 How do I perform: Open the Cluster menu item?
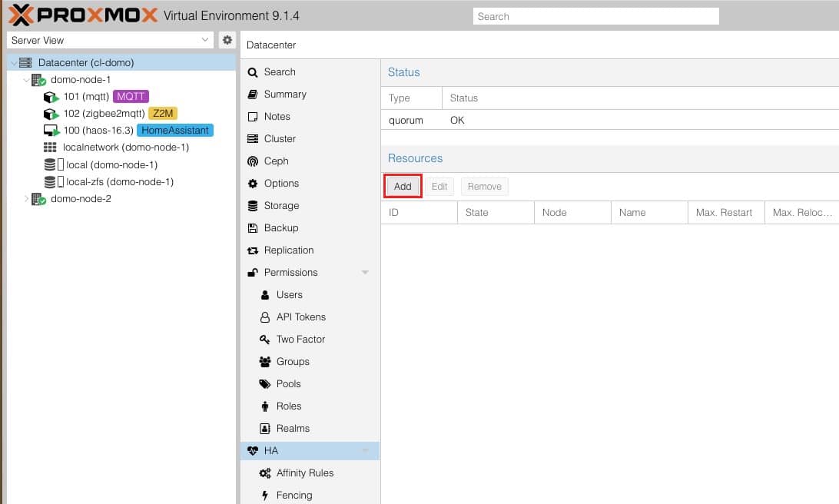click(280, 139)
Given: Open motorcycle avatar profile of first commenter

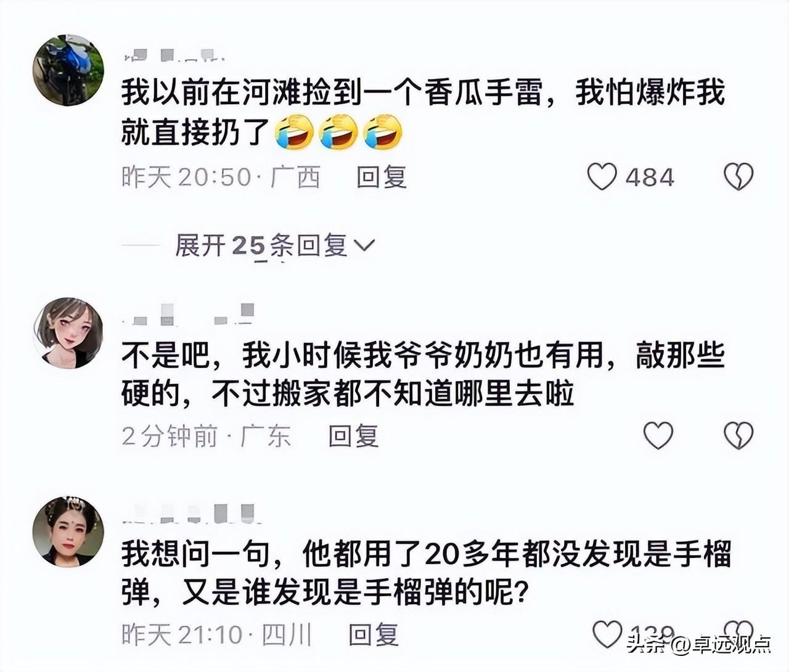Looking at the screenshot, I should 68,70.
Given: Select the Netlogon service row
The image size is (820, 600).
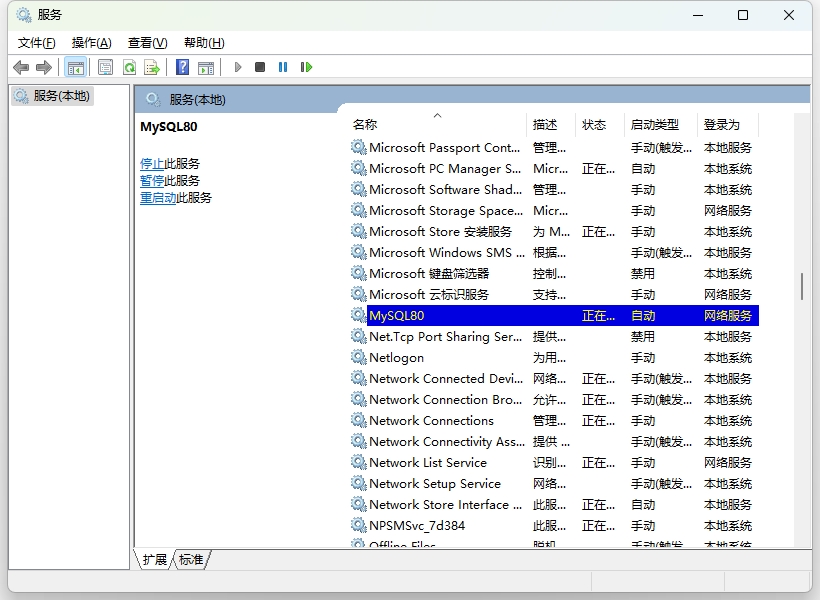Looking at the screenshot, I should [x=396, y=358].
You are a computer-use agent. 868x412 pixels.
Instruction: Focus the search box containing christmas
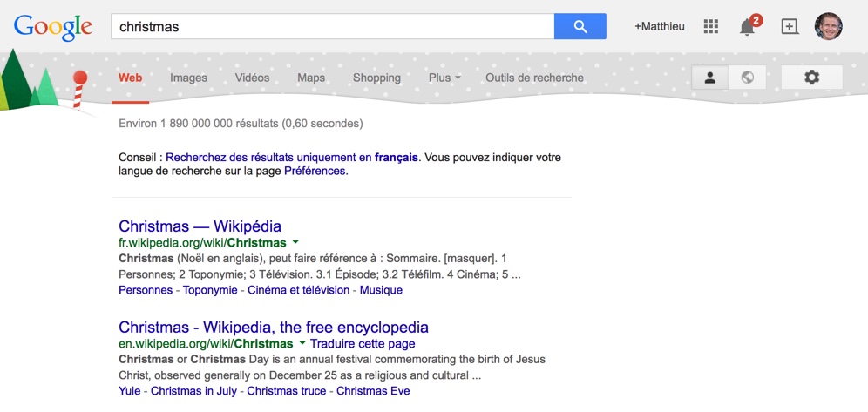pyautogui.click(x=332, y=26)
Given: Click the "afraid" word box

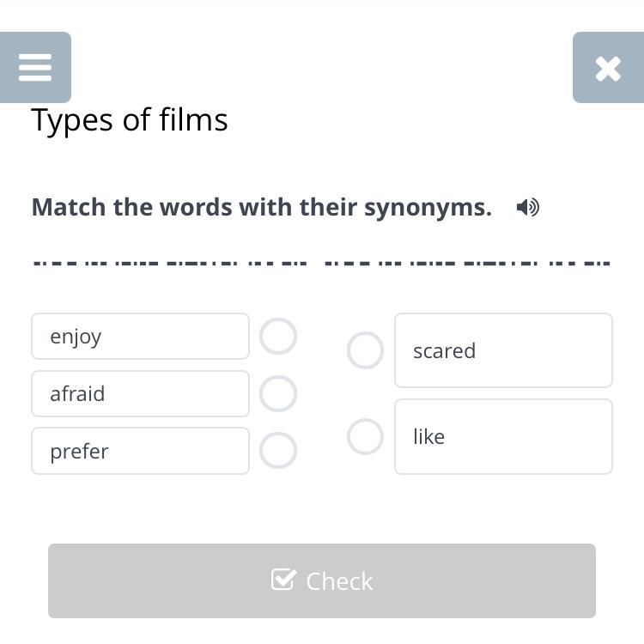Looking at the screenshot, I should coord(141,393).
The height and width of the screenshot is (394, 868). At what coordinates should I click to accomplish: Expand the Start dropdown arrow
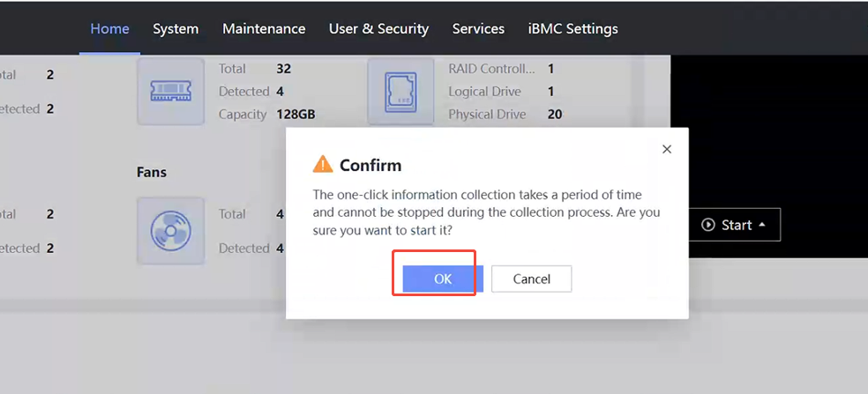pos(762,225)
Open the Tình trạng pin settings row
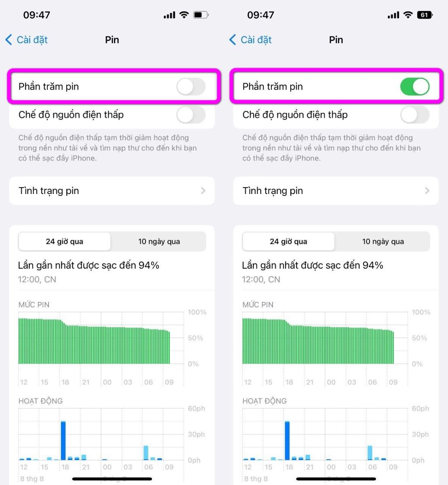The height and width of the screenshot is (485, 448). 112,191
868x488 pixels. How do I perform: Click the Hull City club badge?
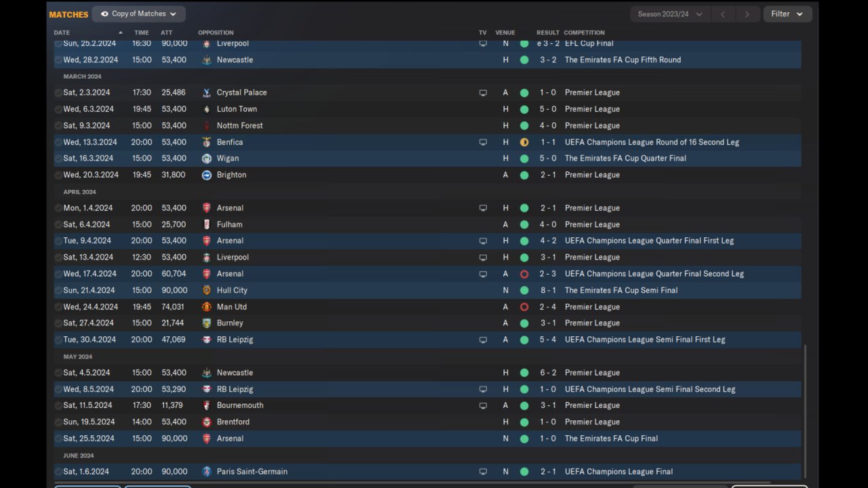pyautogui.click(x=206, y=290)
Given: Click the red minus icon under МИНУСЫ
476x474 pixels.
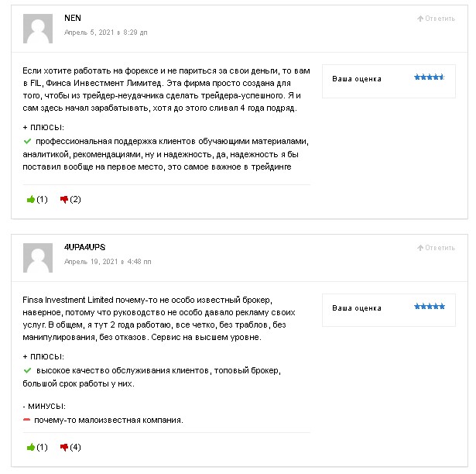Looking at the screenshot, I should [27, 420].
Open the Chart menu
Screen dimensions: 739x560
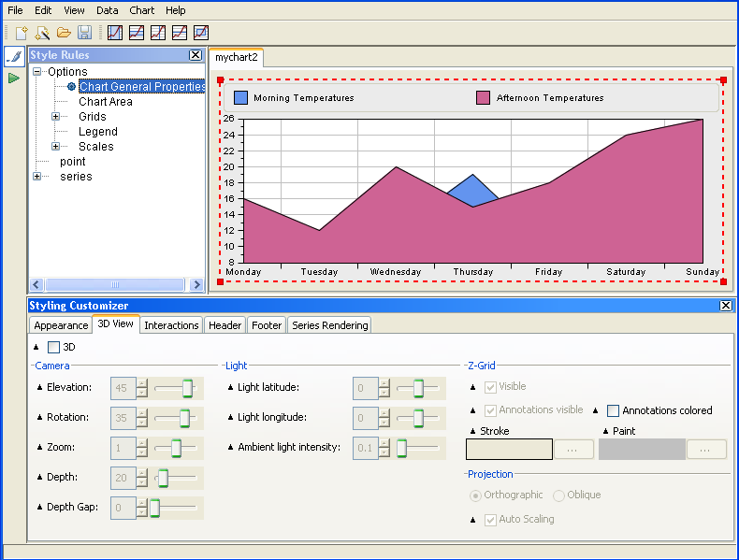(x=142, y=10)
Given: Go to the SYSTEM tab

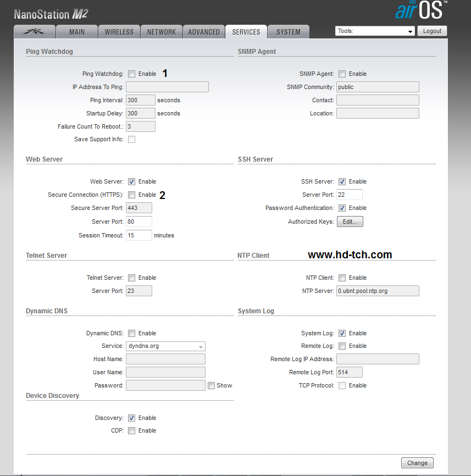Looking at the screenshot, I should [288, 32].
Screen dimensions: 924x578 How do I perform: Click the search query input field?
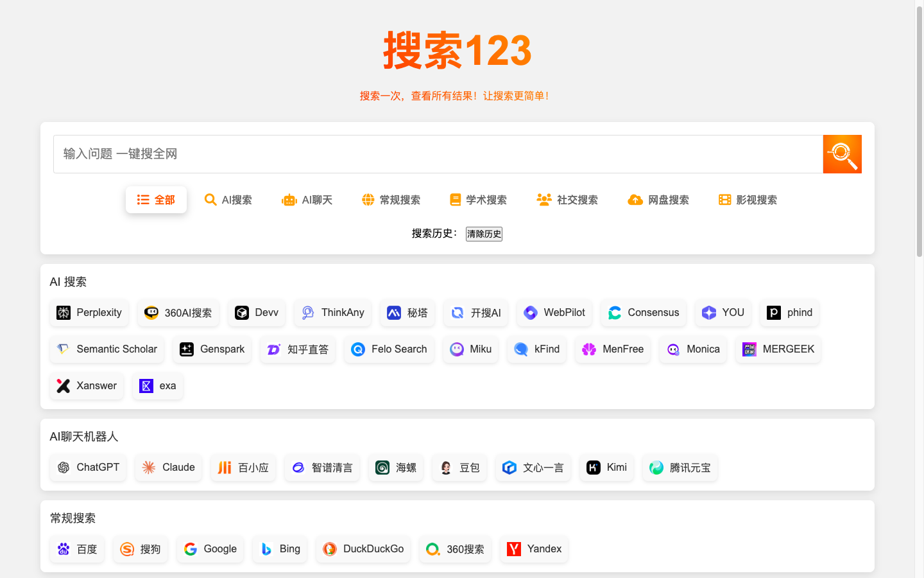coord(438,154)
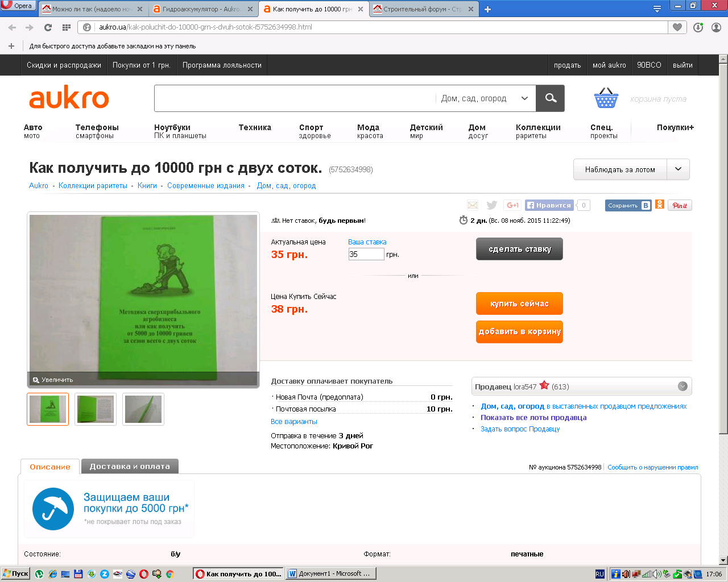This screenshot has width=728, height=582.
Task: Pin the lot with Pinit
Action: pos(680,205)
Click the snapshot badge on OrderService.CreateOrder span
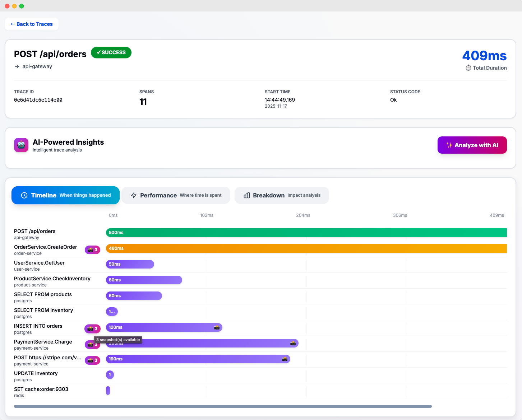Viewport: 522px width, 420px height. pos(92,249)
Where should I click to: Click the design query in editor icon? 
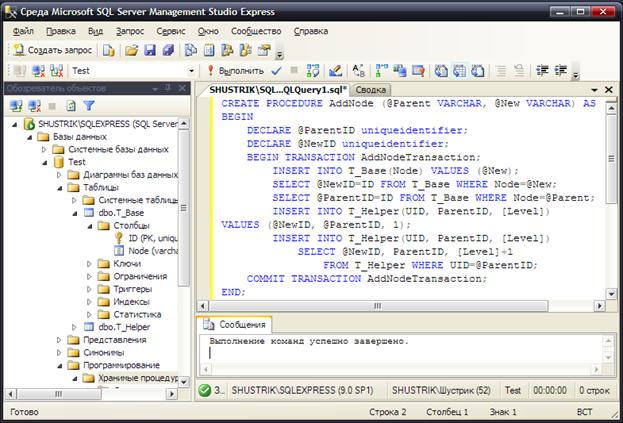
***
# What you have to do:
All of the material above should be set down again exactly, though not its pictures.

# Problem solution:
 How do I perform: Open the Cluster menu item?
click(280, 139)
Given: Open motorcycle avatar profile of first commenter

Looking at the screenshot, I should 68,70.
Given: Select the Netlogon service row
The image size is (820, 600).
Looking at the screenshot, I should [x=396, y=358].
You are a computer-use agent. 868x412 pixels.
Instruction: Focus the search box containing christmas
pyautogui.click(x=332, y=26)
Given: Click the "afraid" word box

Looking at the screenshot, I should coord(141,393).
The height and width of the screenshot is (394, 868). At what coordinates should I click to accomplish: Expand the Start dropdown arrow
pos(762,225)
Open the Tình trạng pin settings row
The height and width of the screenshot is (485, 448). 112,191
868x488 pixels. How do I perform: Click the Hull City club badge?
pyautogui.click(x=206, y=290)
Given: Click the red minus icon under МИНУСЫ
476x474 pixels.
Looking at the screenshot, I should [27, 420].
Open the Chart menu
Screen dimensions: 739x560
(x=142, y=10)
Given: Go to the SYSTEM tab

Looking at the screenshot, I should [288, 32].
Screen dimensions: 924x578 How do I perform: Click the search query input field?
coord(438,154)
This screenshot has width=728, height=582.
Task: Pin the lot with Pinit
Action: pos(680,205)
Click the snapshot badge on OrderService.CreateOrder span
Viewport: 522px width, 420px height. pos(92,249)
Where should I click to: Click the design query in editor icon? 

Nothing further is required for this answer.